Oregon's Research Team Finds Trails of Columbian Mammoths

Editorials News | Feb-22-2018

Oregon's Research Team Finds Trails of Columbian Mammoths

Lake County, Oregon's public lands has a fossilized trackway that can potentially reveal clues about the ancient family dynamics of the Columbian mammoths. A team of researchers from the University of Oregon Museum of Natural and Cultural History excavated a trackway that includes 117 footprints of juvenile as well as infant mammoths. This Ice age trackway discovered by the paleontologist of Museum of Natural and Cultural History Greg Retallack during 2014 class field trip on fossils at UO. It is the focus of the new study appearing in the Journal Palaeogeography, Palaeoclimatology, Palaeoecology.
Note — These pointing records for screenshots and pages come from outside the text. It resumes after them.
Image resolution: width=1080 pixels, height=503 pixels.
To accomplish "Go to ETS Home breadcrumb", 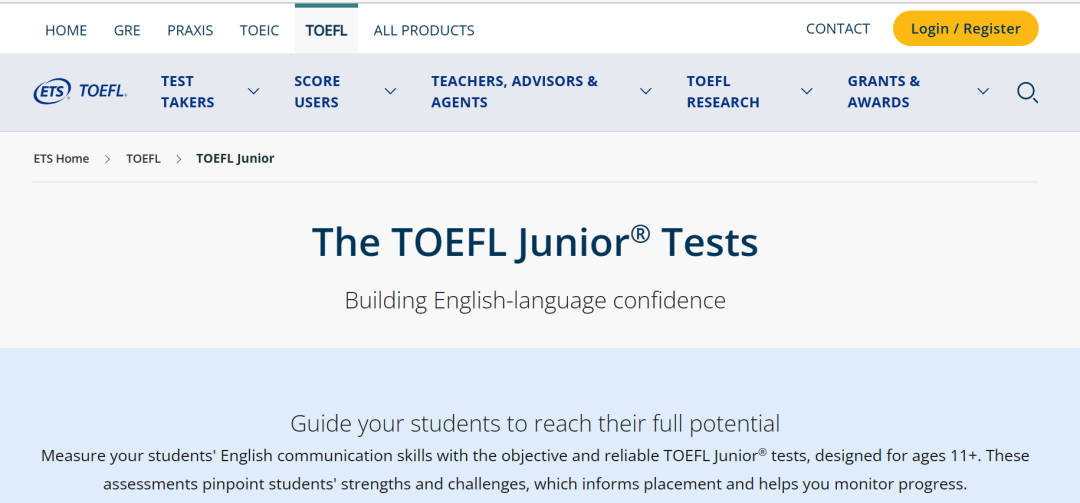I will coord(61,158).
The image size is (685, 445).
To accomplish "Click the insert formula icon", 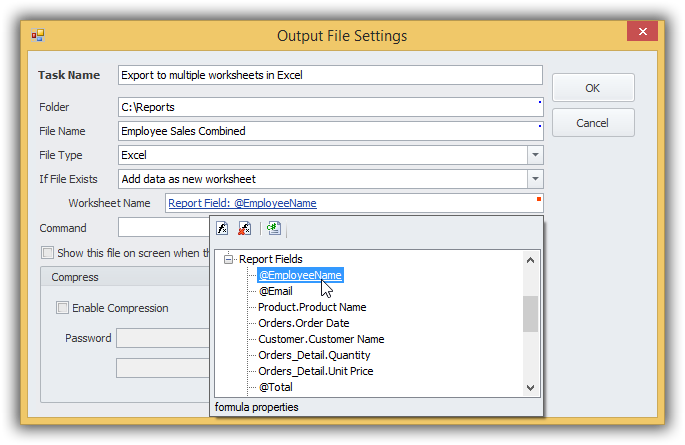I will (223, 228).
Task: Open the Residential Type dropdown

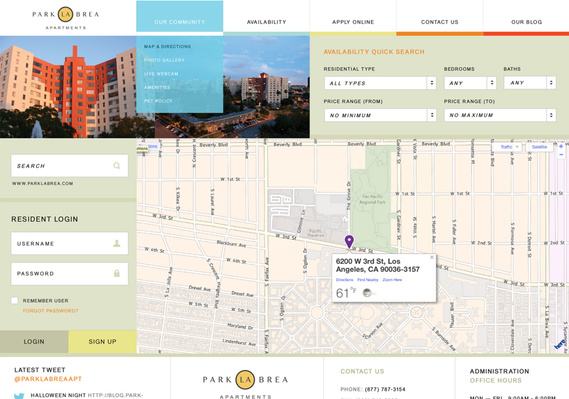Action: [x=380, y=83]

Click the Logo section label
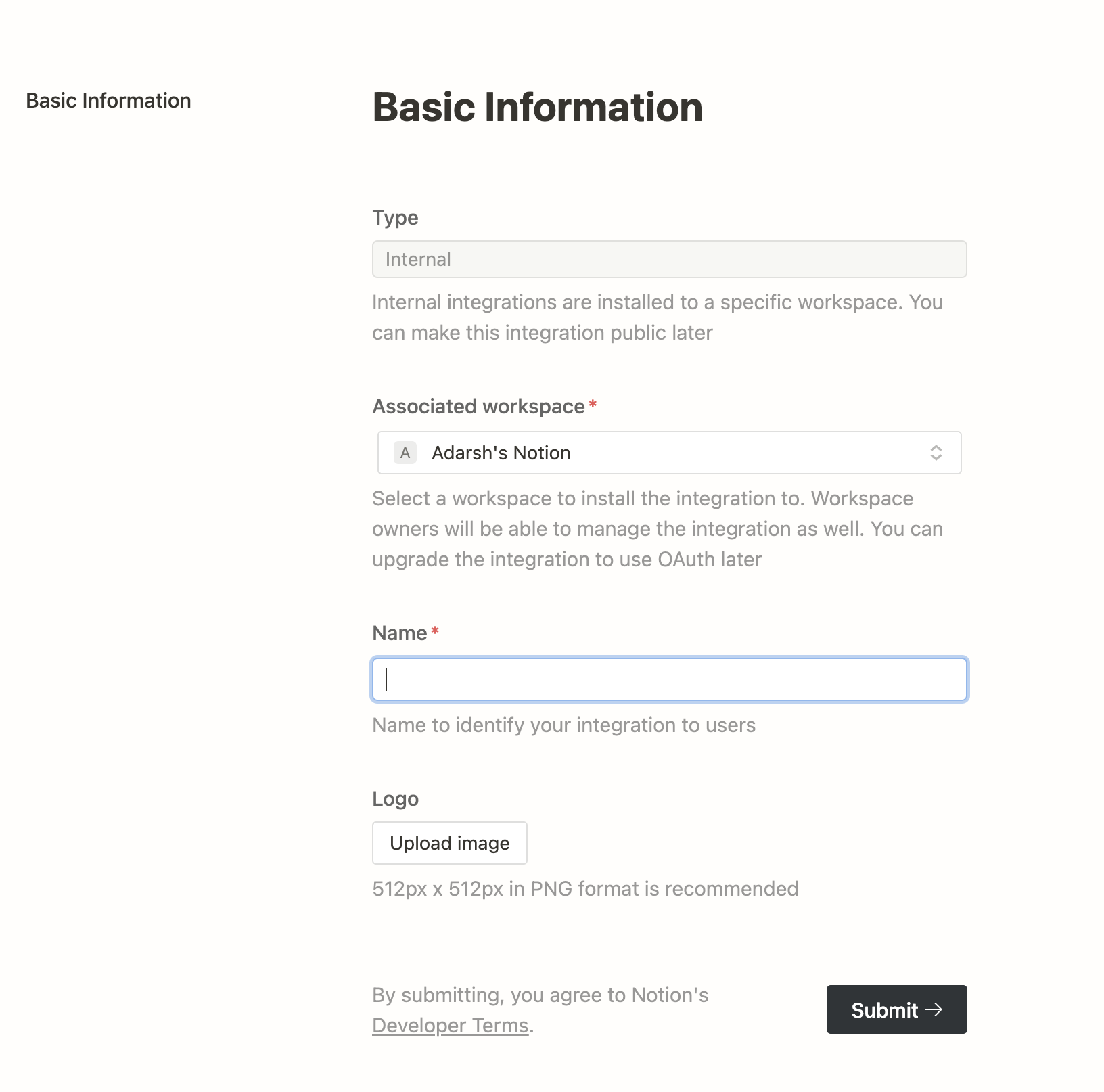click(x=395, y=799)
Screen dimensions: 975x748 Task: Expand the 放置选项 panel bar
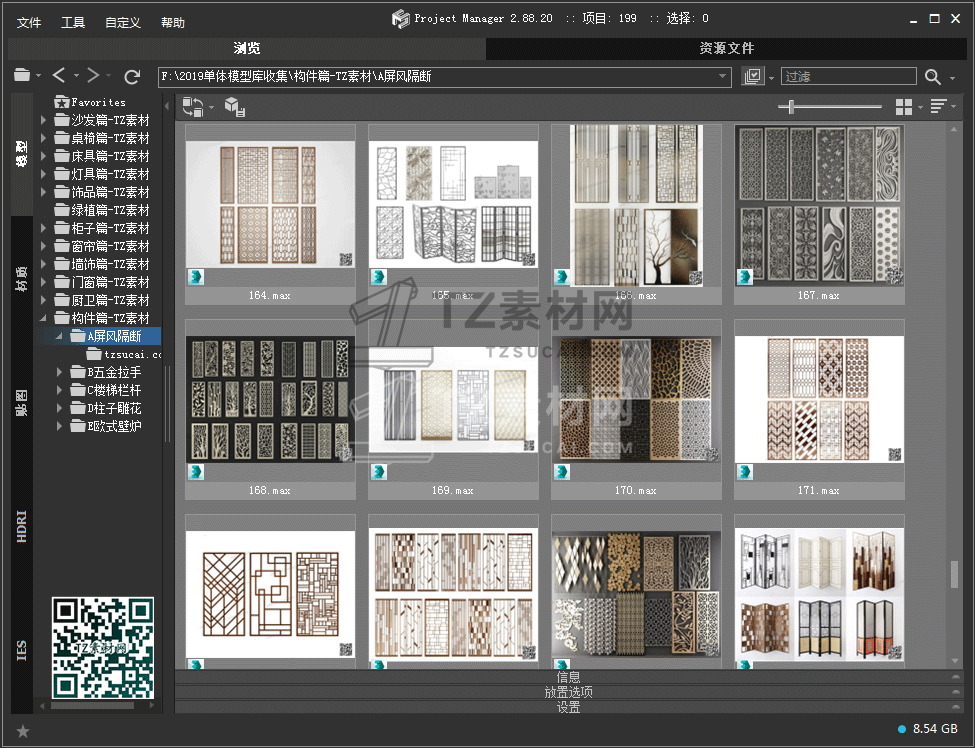(567, 692)
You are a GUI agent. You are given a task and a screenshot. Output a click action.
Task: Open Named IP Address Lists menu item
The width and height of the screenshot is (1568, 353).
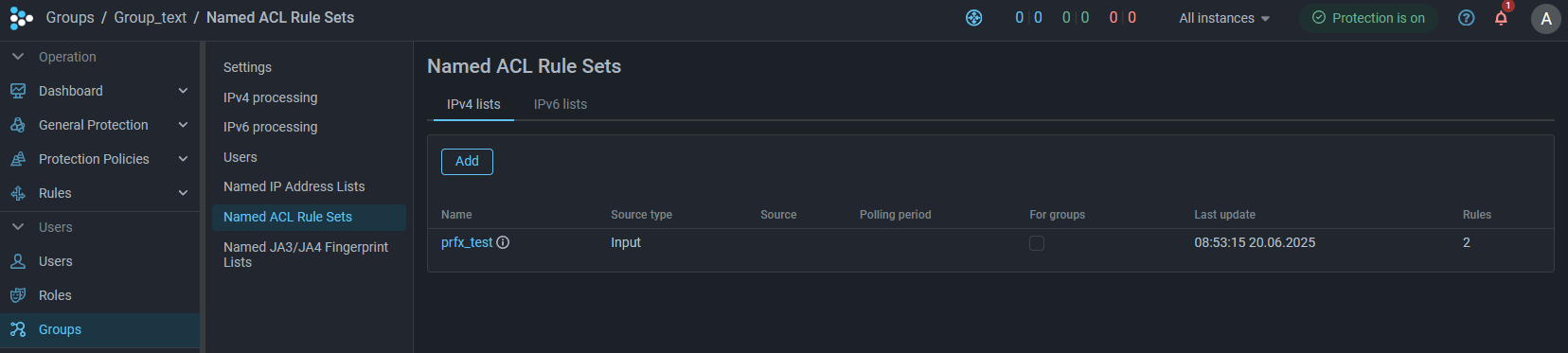(x=294, y=186)
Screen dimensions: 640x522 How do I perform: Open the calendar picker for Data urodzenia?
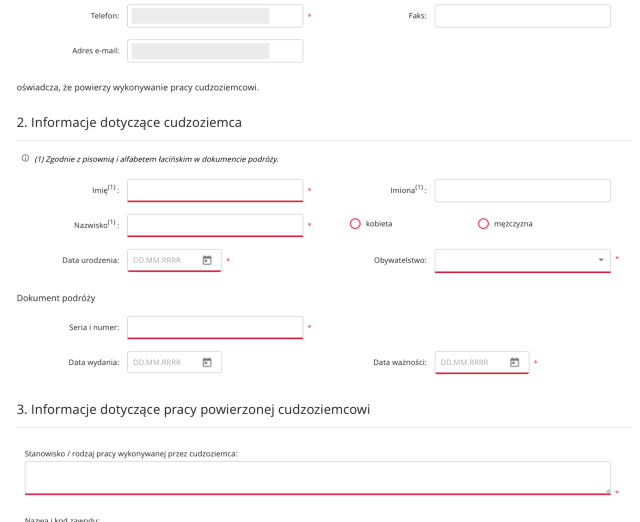coord(207,261)
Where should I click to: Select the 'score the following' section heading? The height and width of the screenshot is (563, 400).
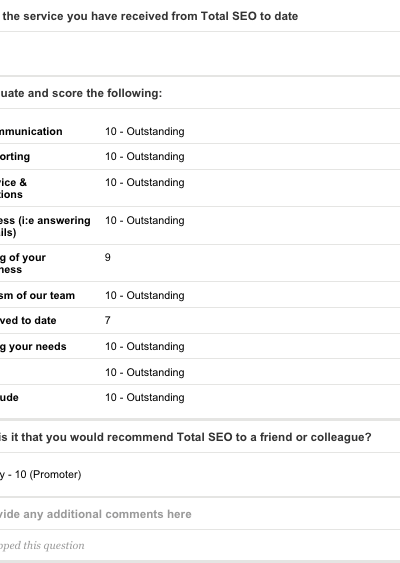coord(81,93)
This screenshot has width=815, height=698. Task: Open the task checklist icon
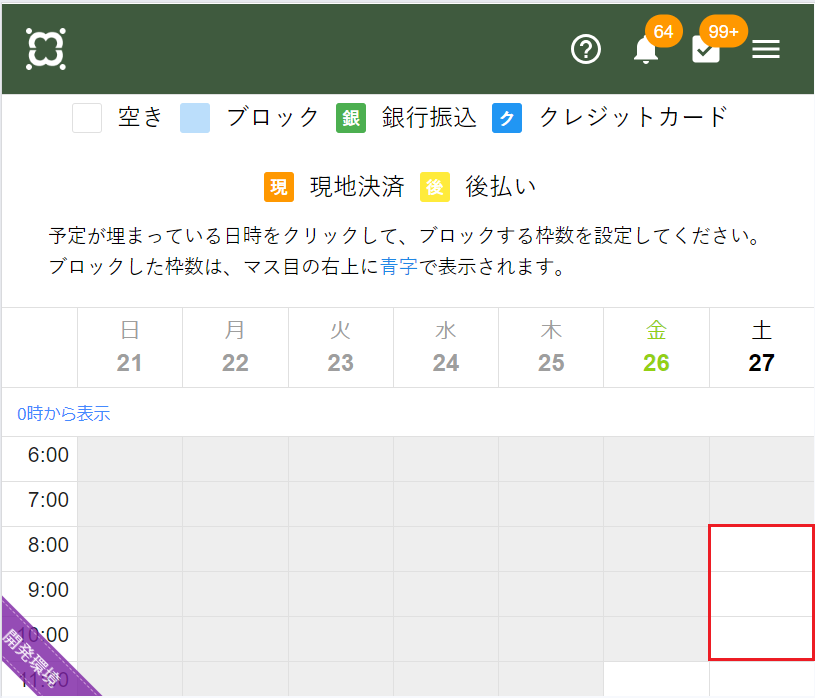click(x=706, y=49)
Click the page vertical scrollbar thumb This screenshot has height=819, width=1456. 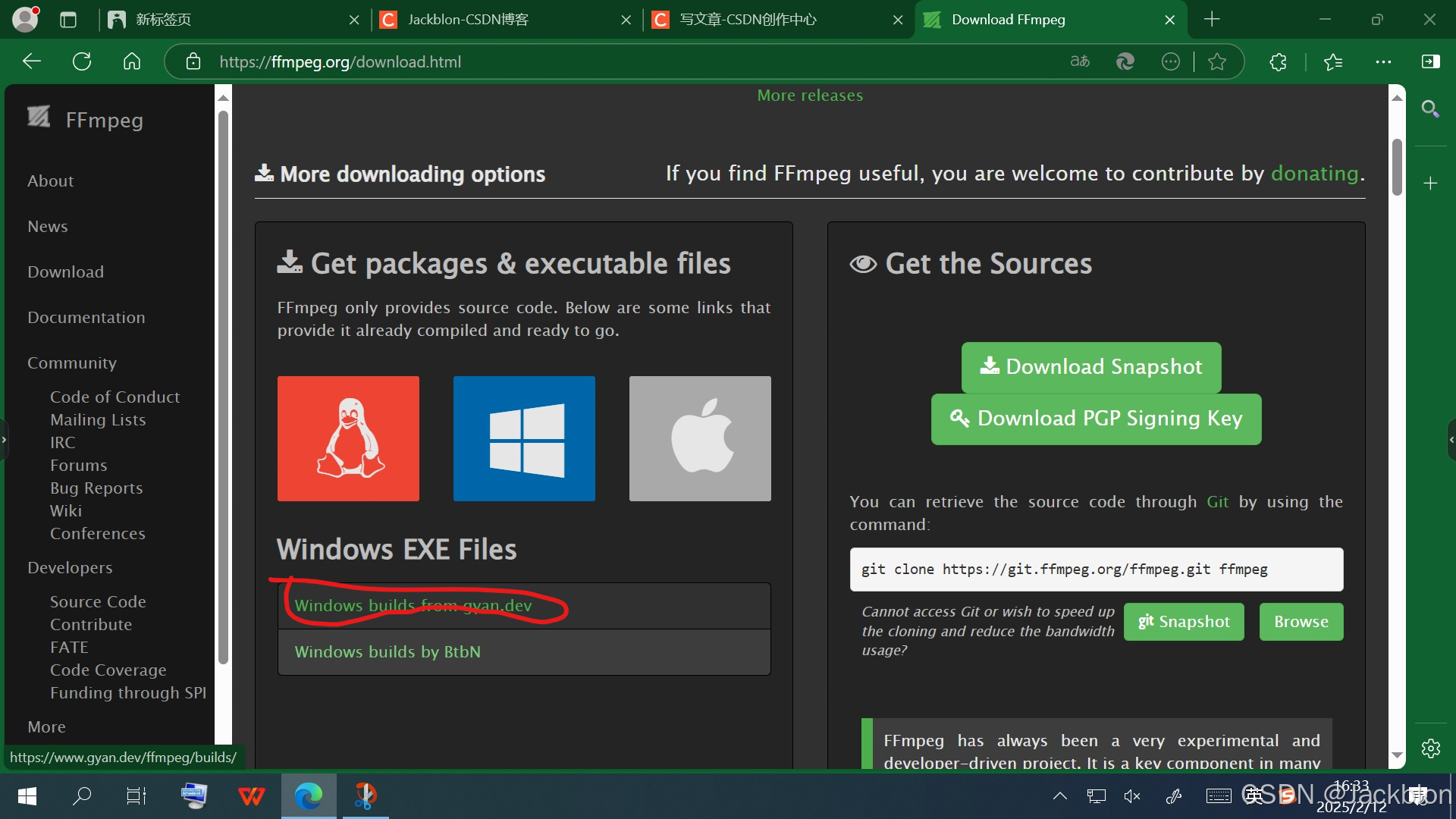(1397, 167)
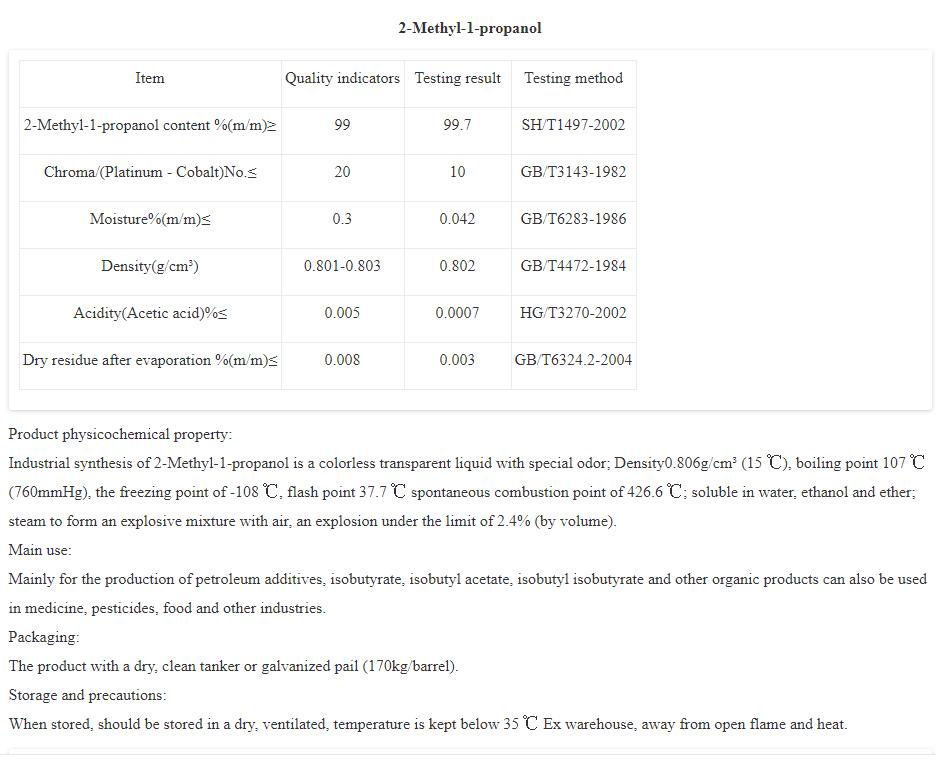
Task: Click the 'SH/T1497-2002' testing method cell
Action: point(573,125)
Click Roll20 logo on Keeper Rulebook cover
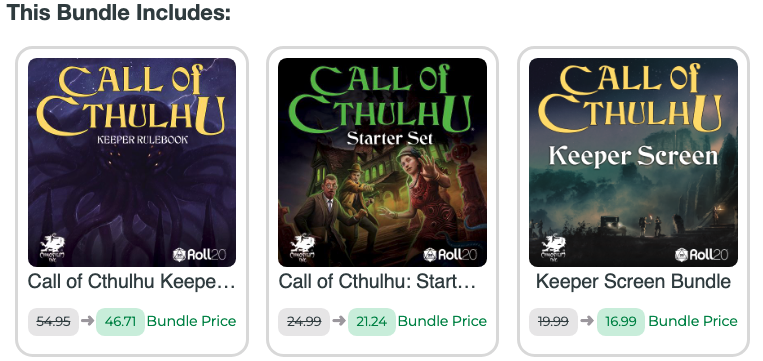The image size is (763, 361). coord(200,254)
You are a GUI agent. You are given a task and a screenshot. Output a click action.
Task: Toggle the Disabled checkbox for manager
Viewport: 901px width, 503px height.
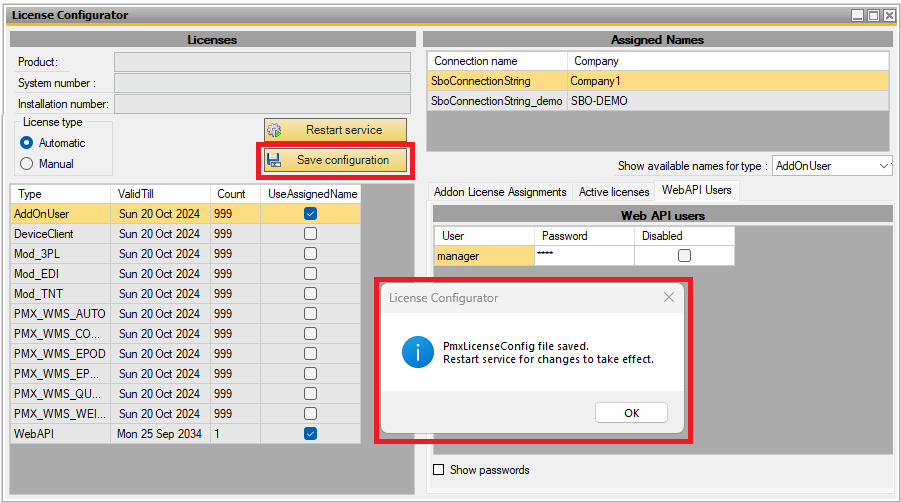tap(684, 256)
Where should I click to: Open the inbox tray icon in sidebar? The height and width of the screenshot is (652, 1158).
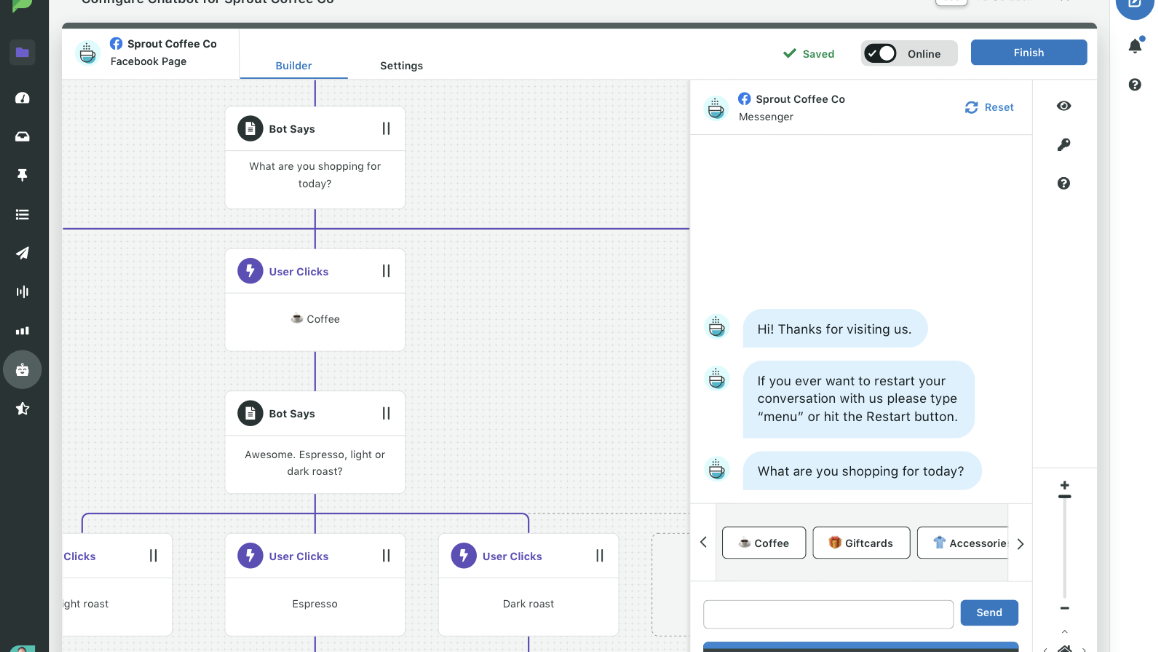(22, 136)
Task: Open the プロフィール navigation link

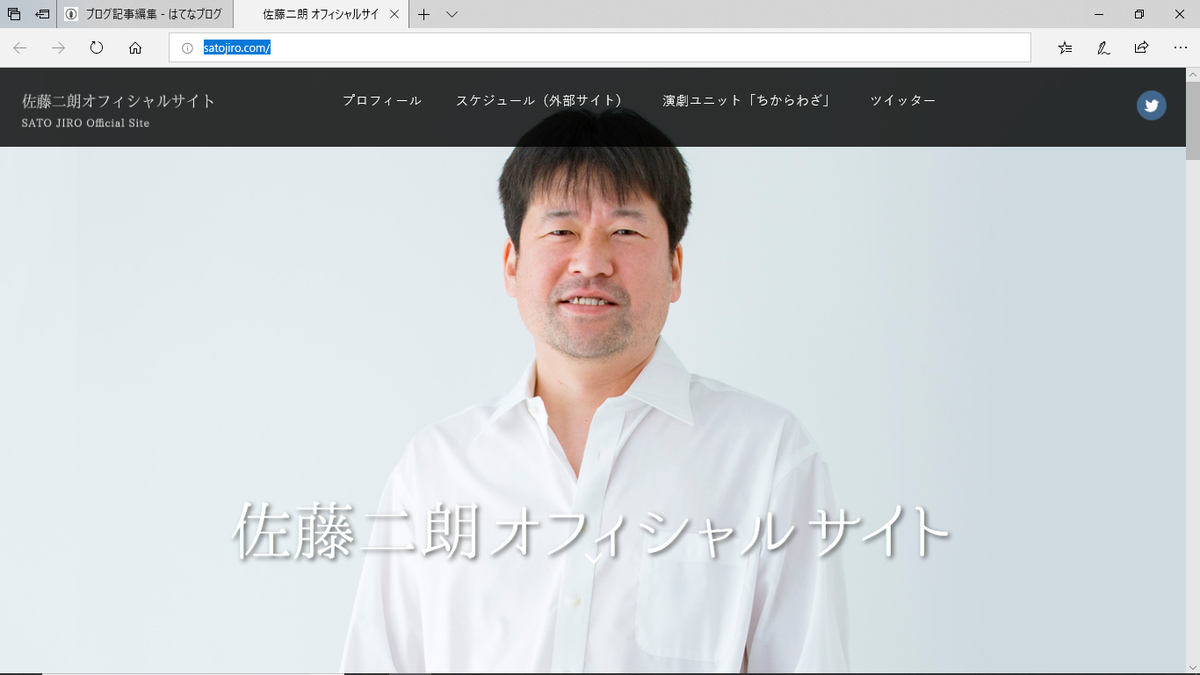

When the study's co authors revisited the site along with Greg Retallack and UO Science librarian Dean Walton in 2017, they found a 20-footprint track which dated roughly to 43,000 years ago. The track exhibited some intriguing features. Retallack said that these trace fossils in the form of trackways can provide distinctive insights into the natural history. Tracks are great to decipher so much about any ancient creatures than their bones, most importantly their behaviour. It is exciting to see this kind of interaction being preserved in the fossil record. Most of the mammoths were extinct to be around 11,500 years ago but there were some isolated Arctic island populations of the woolly mammoth that existed until 4,000 years ago.